There’s one Oklahoma youth basketball coach who sometimes has to pay to get into the games.
Jordan is just 14, but he stepped up to coach his 10-year-old brother’s basketball team when nobody else would.
“My brother, him and a couple friends were wanting to start a team together but none of the parents, they didn’t want to coach,” he said. “So I was like, OK, I’ll be the coach then.”
So the team of 10-year-olds enters the court with their 14-year-old leader.
Jordan’s mom, LaTori Carter, said the people collecting money at the admissions table sometimes wouldn’t believe he is the coach. She wouldn’t argue; she just paid and let them know he was telling the truth.
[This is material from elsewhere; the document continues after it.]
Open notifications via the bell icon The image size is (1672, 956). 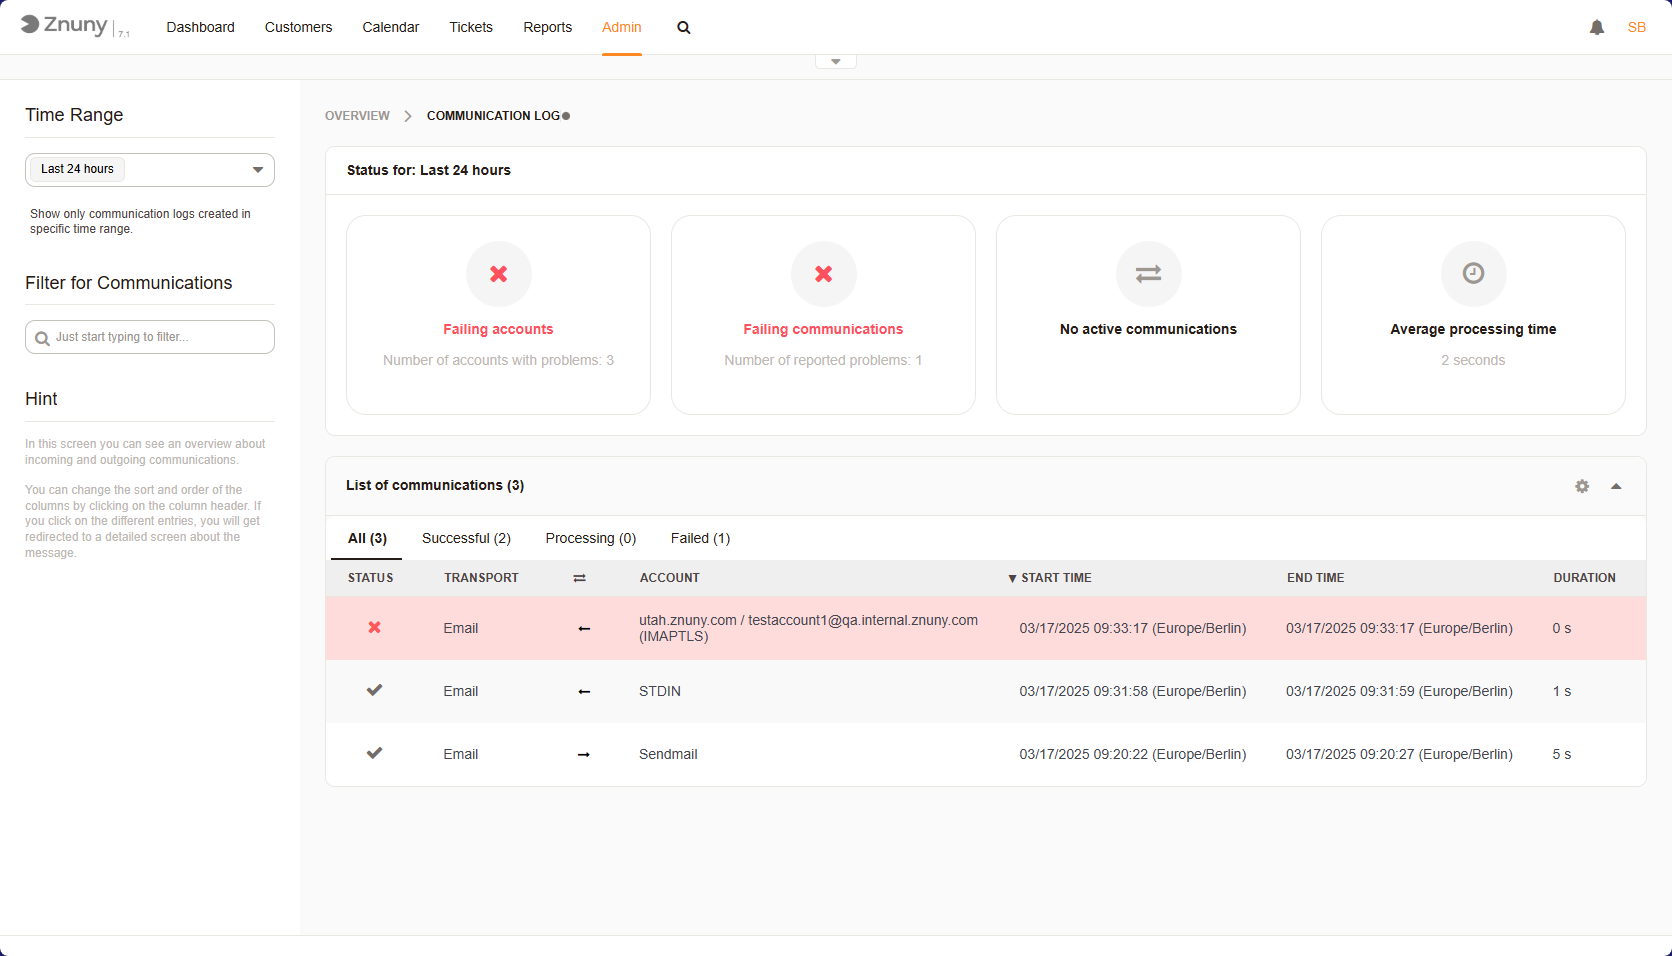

“And then he’d go coach!” she said with a laugh. “A lot of people didn’t believe that he was a coach until they saw him out there in action.”
Carter said that after Jordan’s team lost in the championship game, the opposing coach came up to talk to him.
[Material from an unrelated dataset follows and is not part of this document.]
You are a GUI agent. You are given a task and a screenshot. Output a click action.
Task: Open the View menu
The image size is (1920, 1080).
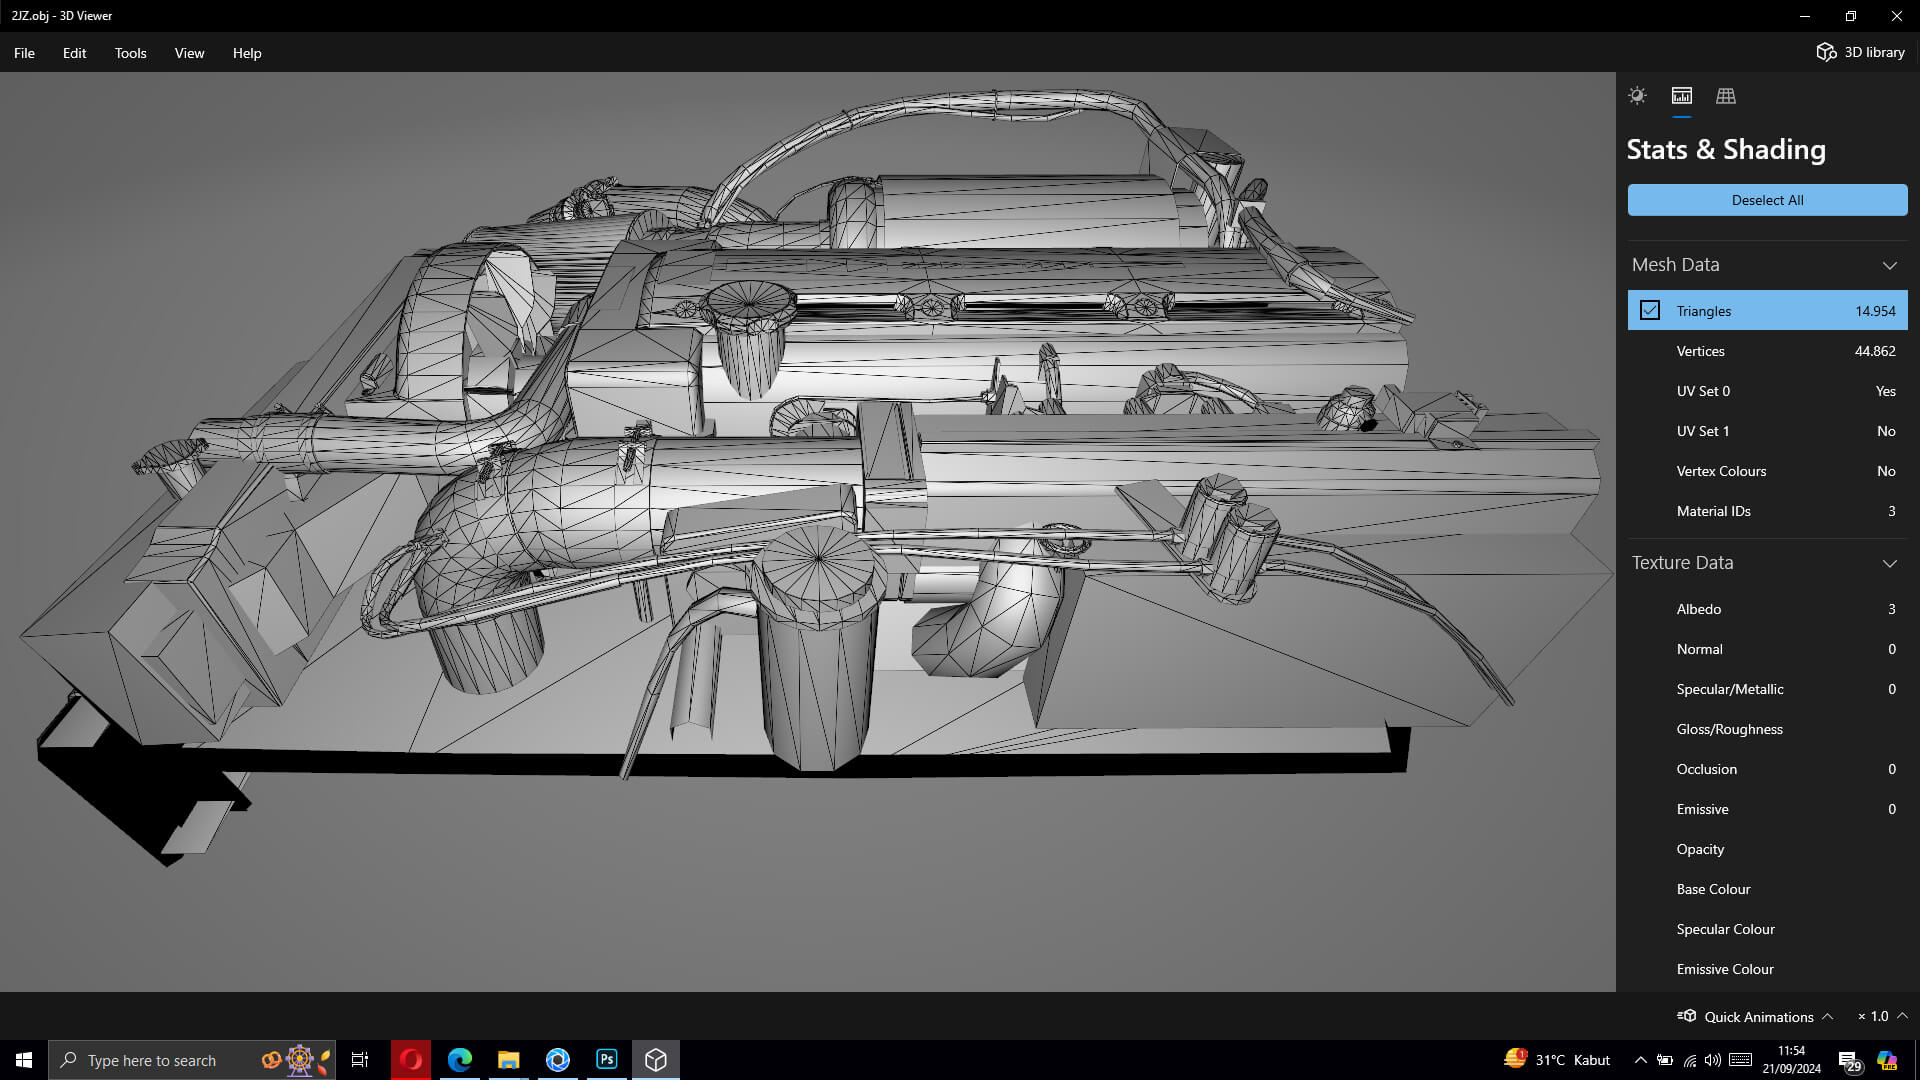pyautogui.click(x=189, y=53)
“(He) told him that he has done a great job coaching these boys and if he keeps these boys together, our team’s really going to be good in the next couple years,” Carter said. “That was really heartwarming to hear.”
But Jordan has become more than a coach to the players.
Carter said he’s like an older brother for the players on the team.
“I just wanted to teach my brother and some of his friends what I know,” Jordan said. “I just want the best for all of them.”